What the exercise asks
Wherever a line in the records below contains "Privacy", copy that line.

Data entries:
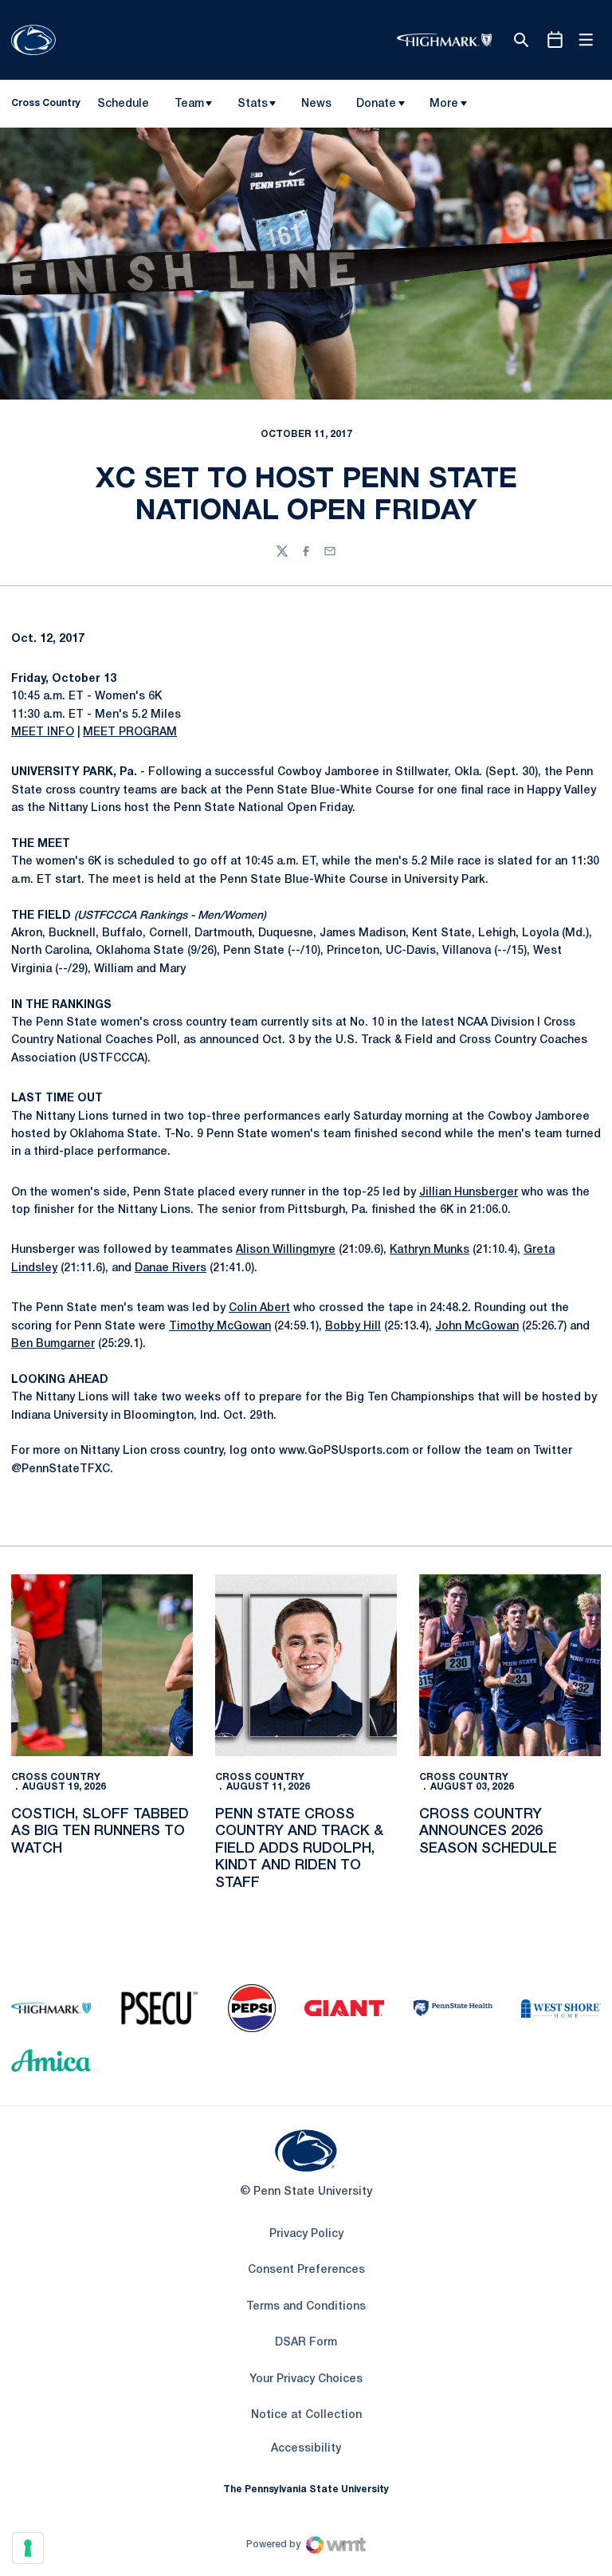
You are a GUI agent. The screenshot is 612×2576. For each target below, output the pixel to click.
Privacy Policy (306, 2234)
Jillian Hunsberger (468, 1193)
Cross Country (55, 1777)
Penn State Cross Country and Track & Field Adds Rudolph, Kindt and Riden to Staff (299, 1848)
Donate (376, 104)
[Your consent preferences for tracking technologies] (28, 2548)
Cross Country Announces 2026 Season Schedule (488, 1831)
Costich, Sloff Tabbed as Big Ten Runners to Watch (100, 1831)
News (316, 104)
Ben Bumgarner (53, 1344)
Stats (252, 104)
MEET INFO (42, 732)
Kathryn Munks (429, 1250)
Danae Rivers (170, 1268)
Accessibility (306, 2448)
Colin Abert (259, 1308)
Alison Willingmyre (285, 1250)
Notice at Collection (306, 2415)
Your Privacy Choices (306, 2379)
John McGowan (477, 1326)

Output for this task
Privacy Policy (306, 2234)
Your Privacy Choices (306, 2379)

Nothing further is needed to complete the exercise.